I. Introduction: The return of an old war
Twenty years ago, Darfur’s name became synonymous with genocide. Images of scorched villages, mass graves, and endless streams of displaced families shocked the conscience of the world. Global leaders swore that such horrors would “never again” be allowed to happen.
Today, those vows lie in tatters. Darfur burns once more. The same communities are hunted, the same villages reduced to ash, and the same patterns of mass killing and forced displacement unfold — often at the hands of the very actors, or their successors, who perpetrated the original crimes.

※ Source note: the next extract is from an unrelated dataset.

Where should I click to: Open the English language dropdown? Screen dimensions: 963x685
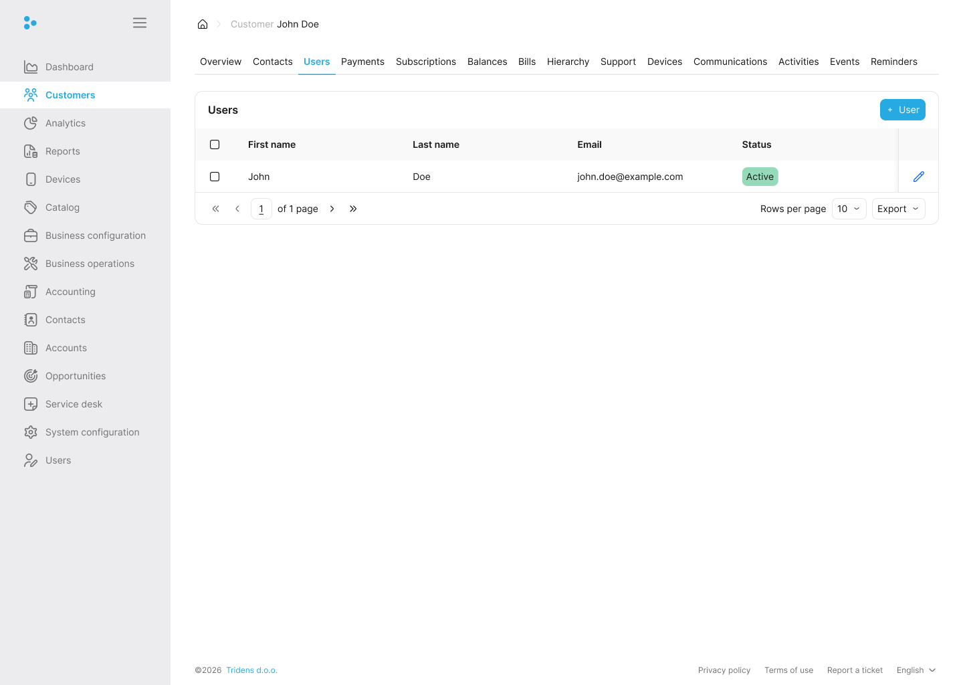pos(916,670)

The war that reignited in 2023 is not a new conflict. It is the continuation of an unfinished crime — waged with renewed ferocity, under the gaze of an international system that mistakes inaction for neutrality, and silence for diplomacy.
II. Geography and geopolitics: The anatomy of a powder keg
Darfur spans a vast expanse of western Sudan — 493,000 square kilometres, larger than the United Kingdom and nearly the size of France — and is home to a rich mosaic of almost 80 tribes and ethnic groups divided between nomads and sedentary communities.
It borders Chad, Libya, and the Central African Republic, positioning it at a volatile crossroads where the instability of neighboring states seeps across porous frontiers.
This location has made Darfur not only a Sudanese crisis but a strategic fault line in Africa’s security landscape. It serves as a corridor for arms smuggling, illicit trade, and irregular migration from the Sahel to the Mediterranean.